EXTRAIT DU TEXTE:
Le début de l’époque dite du sakoku est souvent considéré comme ayant été décidé en 1641. Or la fermeture du pays fut progressive. Dès 1616, les ports de Nagasaki et de Hirado sont fermés aux navires étrangers. En 1623 et 1624, c’est le commerce avec l’Angleterre et l’Espagne qui est arrêté. Et les décrets dits du sakoku, au nombre de 5, s’étalent entre 1633 et 1639. Et si les Hollandais furent – ou sont considérés comme – les seuls étrangers à pouvoir continuer à commercer avec le Japon dans l’île de Dejima à Nagasaki (ils déménagèrent de la ville de Hirado à l’île de Dejima en 1641), ils le doivent essentiellement au fait qu’ils étaient protestants et qu’ils s’engagèrent à ne faire aucune propagande religieuse (photo de Dejima en couverture).
Par ailleurs, en raison de l’intérêt ou de la curiosité de certains shōgun, en particulier le 8ème shōgun TOKUGAWA Yoshimune, pour l’Europe et ses sciences ou sa production, ce qui n’avait pas d’aspect religieux bénéficia d’une certaine tolérance.
A ce titre, on peut citer les livres : s’ils commencèrent par être interdits au début du sakoku, les livres occidentaux profitèrent dès 1720 d’une levée partielle de l’interdiction qui les frappait grâce à Yoshimune. On estime que c’est ainsi qu’un livre en particulier entra au Japon : il s’agit du traité intitulé « Perspectiva pictorum et architectorum in qua docetur modus expeditissimus delineandi optice quae pertinent ad architecturam » écrit par le peintre, architecte, créateur de décor et par ailleurs frère laïque jésuite Andrea POZZO entre 1693 et 1698. On pense que sa traduction en chinois par des jésuites portugais fut connue au Japon dès 1738. Et c’est ainsi que cet éminent spécialiste italien des perspectives en architecture et en peinture aurait commencé à influencer, entre autres, les peintres de ukiyoe. Dont notamment OKUMURA Masanobu qui, encore assez maladroitement, introduisit une perspective linéaire dans ses estampes, comme par exemple cette représentation d’une salle de spectacle datant de 1743 (photo de droite). Masanobu est d’ailleurs considéré comme celui qui « révolutionna » l’estampe, en réalisant des formats nouveaux (très verticaux), des points de vue innovants et des techniques importées ou influencées par la peinture occidentale, comme donc la perspective linéaire.

DOCUMENTS SOURCES:
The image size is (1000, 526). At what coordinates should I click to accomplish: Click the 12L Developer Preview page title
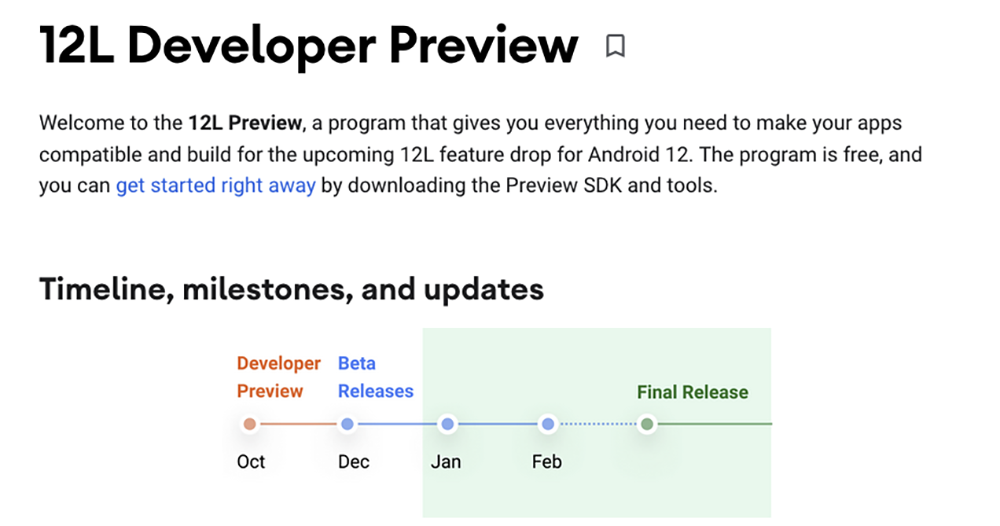click(x=309, y=46)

VOTRE TÂCHE: Poursuivez le texte sur le sakoku et l’arrivée de la perspective occidentale dans l’estampe japonaise, à la suite de sa dernière phrase.

CORRIGÉ:
On trouve un autre exemple d’importation d’importance durant l’époque du sakoku d’un ouvrage scientifique européen : elle est attestée par ce qui est considéré comme la toute première traduction en japonais, via le hollandais, du traité d’anatomie « Anatomische Tabellen » de l’allemand Johann Adam KULMUS qui a donné ouvrage intitulé « Kaitai shinsho ». La photo de gauche représente une copie de ce livre dont la première édition est datée 1774.
Autre considération très importante : on a, détestable habitude, de toujours globaliser un pays en disant « le Japon » ou « la France » et en parlant de sa population en disant « les Français » ou « les Japonais », sans aucune nuance. Or, il faut bien prendre en compte que le Japon de l’époque d’Edo, s’il avait été unifié par ceux qu’on appelle justement « les trois grands unificateurs » que furent successivement ODA Nobunaga puis TOYOTOMI Hideyoshi et enfin TOKUGAWA Ieyasu, était en fait un pays où régnait une véritable « fracture » entre l’est et l’ouest du pays. Une fracture née à l’époque Sengoku et consolidée avec la bataille de Sekigahara, en 1600, qui vit la victoire des armées de l’est, dirigée par Ieyasu, sur les armées de l’ouest commandée par le chef du clan Mōri, seigneur du domaine de Chōshū.
Cette fracture fit que les grands responsables des territoires de l’ouest du Japon furent quasi totalement exclus de tous les gouvernements shogunaux de l’époque d’Edo.
Or, ces territoires de l’ouest étaient ceux qui, géographiquement, étaient situés le plus près du continent comme le rappelle cette carte de droite. C’est pourquoi Nagasaki et l’île artificielle de Dejima furent choisies pour être la seule porte d’entrée des étrangers : ceux-ci arrivant du Sud de l’Asie, ces territoires avaient la plus grande habitude des relations internationales. Et quand on parle des Hollandais comme seuls occidentaux autorisés à commercer durant le sakoku, c’est souvent pour mieux oublier que Nagasaki resta également ouvert au commerce avec les Chinois et, dans une moindre mesure, avec les Coréens.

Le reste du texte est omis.